# ACTIVITY:
Copy each line from the data that has the word "avatar" in it.

····················

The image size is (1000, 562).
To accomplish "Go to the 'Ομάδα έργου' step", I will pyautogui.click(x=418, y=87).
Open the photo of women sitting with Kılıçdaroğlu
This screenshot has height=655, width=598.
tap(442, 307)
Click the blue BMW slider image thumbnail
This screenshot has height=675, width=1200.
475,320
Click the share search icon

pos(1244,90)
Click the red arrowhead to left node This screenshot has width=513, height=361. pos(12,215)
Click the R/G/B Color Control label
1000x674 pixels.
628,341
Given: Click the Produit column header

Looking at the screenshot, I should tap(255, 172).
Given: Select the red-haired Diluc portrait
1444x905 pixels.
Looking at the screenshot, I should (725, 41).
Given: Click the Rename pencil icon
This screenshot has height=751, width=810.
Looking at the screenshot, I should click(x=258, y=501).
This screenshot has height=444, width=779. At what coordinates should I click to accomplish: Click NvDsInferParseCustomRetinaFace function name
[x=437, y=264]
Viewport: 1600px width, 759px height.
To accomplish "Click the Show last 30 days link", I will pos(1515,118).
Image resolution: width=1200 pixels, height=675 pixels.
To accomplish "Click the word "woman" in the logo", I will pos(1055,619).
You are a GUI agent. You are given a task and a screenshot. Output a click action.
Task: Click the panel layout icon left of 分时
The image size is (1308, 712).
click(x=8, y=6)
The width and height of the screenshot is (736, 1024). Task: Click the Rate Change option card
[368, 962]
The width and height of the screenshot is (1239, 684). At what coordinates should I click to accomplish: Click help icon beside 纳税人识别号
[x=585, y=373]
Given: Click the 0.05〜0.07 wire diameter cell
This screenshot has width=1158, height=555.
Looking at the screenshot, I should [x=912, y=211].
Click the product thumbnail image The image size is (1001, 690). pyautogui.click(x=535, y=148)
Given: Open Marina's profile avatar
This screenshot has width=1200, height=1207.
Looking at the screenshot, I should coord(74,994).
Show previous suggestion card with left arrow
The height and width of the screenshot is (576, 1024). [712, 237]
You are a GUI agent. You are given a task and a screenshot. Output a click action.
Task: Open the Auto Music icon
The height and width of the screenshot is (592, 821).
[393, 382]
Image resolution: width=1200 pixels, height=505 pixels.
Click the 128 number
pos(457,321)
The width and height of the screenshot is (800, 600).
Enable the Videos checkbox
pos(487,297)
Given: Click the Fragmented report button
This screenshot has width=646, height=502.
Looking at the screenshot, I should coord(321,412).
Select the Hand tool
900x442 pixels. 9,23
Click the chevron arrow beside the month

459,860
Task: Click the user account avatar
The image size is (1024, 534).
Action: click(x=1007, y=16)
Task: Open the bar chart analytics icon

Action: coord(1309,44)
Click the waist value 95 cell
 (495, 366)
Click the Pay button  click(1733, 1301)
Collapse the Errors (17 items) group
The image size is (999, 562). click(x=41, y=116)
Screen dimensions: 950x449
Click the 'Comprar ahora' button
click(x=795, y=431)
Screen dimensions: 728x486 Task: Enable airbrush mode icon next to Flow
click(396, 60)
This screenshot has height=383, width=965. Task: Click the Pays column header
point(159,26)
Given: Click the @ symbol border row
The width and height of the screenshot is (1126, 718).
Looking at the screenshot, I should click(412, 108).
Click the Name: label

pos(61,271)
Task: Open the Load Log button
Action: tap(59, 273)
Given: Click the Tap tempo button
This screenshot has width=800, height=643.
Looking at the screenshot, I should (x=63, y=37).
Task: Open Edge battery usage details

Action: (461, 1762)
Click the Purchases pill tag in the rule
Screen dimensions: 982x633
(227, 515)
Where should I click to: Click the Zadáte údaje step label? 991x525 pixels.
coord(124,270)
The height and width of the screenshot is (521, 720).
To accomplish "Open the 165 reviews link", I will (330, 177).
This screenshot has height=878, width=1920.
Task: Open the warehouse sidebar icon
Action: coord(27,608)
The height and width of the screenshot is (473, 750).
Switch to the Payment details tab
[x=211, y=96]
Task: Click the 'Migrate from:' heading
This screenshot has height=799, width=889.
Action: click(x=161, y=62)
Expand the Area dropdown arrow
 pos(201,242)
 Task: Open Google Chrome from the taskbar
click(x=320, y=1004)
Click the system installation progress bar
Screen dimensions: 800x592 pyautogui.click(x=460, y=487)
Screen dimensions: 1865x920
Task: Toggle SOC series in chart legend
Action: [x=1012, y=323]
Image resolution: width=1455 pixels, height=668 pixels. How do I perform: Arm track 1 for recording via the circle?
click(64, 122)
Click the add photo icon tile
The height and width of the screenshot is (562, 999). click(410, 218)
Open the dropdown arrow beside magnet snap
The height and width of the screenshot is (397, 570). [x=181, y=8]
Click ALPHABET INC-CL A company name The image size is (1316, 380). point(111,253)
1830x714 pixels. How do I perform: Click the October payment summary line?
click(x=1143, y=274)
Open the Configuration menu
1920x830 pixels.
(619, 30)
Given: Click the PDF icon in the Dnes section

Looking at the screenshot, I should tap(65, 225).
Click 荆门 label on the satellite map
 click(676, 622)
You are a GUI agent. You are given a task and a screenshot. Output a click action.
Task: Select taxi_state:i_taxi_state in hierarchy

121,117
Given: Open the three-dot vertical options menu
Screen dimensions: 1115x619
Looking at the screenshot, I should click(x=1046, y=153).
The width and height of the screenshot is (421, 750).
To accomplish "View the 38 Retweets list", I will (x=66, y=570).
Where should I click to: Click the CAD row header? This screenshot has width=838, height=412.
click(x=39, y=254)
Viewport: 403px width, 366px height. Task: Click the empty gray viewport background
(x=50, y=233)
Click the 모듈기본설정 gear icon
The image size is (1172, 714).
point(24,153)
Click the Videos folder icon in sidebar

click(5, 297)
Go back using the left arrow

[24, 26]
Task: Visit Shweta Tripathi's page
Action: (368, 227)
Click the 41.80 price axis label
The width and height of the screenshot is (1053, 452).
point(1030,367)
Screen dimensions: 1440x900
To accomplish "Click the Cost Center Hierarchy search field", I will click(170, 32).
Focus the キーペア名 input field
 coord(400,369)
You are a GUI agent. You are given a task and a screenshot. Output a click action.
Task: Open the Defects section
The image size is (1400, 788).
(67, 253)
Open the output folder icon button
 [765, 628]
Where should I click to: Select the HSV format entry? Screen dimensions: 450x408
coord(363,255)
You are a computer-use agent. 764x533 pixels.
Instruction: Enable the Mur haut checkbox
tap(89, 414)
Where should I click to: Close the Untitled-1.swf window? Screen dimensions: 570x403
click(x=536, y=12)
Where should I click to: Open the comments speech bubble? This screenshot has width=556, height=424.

····················

# RESULT OF THIS EXERCISE:
Given: Open Marina's profile avatar
Task: Click the user account avatar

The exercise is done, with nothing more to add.